Tradition, TraditionPosted: February 26, 2013
Cue up the orchestra. Resurrect Zero Mostel. I can’t seem to speak or write the word “tradition” without hearing this classic chorus from Fiddler on the Roof .
But I digress. I am not here to talk about the little village of Anatevka. My tradition is a lesson that has become an old standard in my teaching repertoire. Although I have been teaching it to first graders for over ten years, it remains fitting and fresh.
Elementary teachers, librarians and parents of young children are likely familiar with Frederick by Leo Lionni, a classic work of children’s literature. Bestowed with a Caldecott Honor in 1968, at forty-five years young it still stands the test of time. Lionni tells a simple yet powerful fable about individuality, community and the value of art and poetry. Equally important, though, are the simple collage creations that illustrate the story. The beauty of Lionni’s technique is that it is easily replicable.
After listening to and discussing the story we set to work. With construction paper, glue, scissors and felt-tip pens, my eager students create their own little field mice in the style of Leo Lionni. Like Frederick, these mice enjoy the company of their friends, so the children find a home for them on the rock wall mural that I have prepared in advance. We then come back together and, using Interactive Writing, create commentary for the hall display.

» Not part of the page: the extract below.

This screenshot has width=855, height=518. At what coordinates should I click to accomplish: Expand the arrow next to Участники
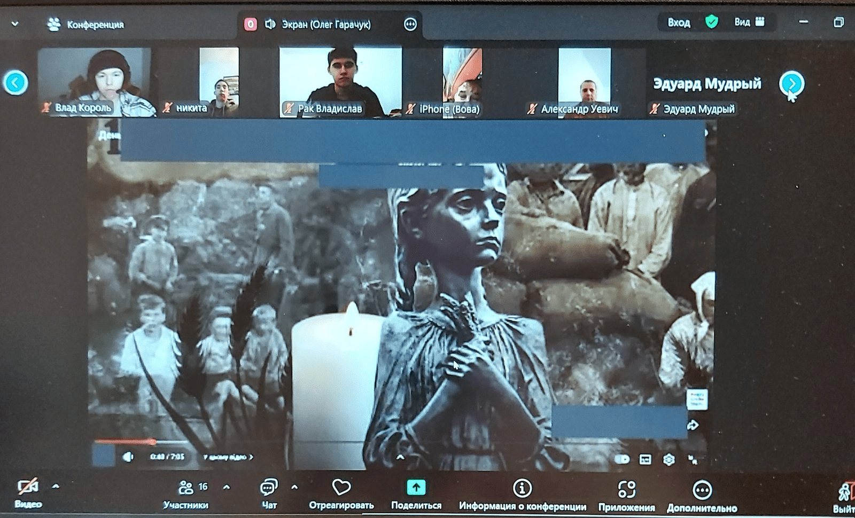(x=227, y=487)

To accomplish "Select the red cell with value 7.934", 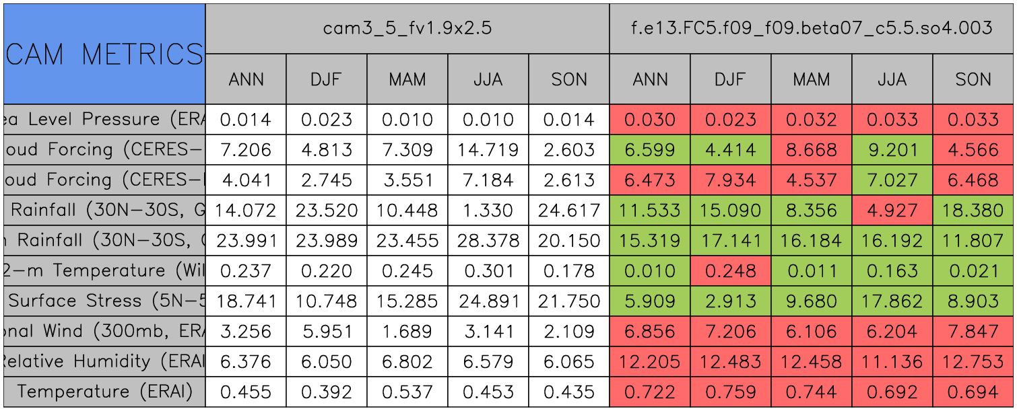I will pyautogui.click(x=730, y=180).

In a few short sessions, this unit encompasses language arts skills such as retelling, understanding theme, and writing simple sentences, as well as the creation of a piece of unique collage art. Science is introduced in a discussion of the habitat of the field mouse. Students will work individually, with partners and in a group setting.
There are no bells and whistles in this unit. No technology. It is a simple down-home thematic study of an author/illustrator and his craft. Tradition. And I’ll shout from the rooftops (no fiddle required) that despite my love of digital-this and electronic-that, there is something to be said for a good old-fashioned story and craft project.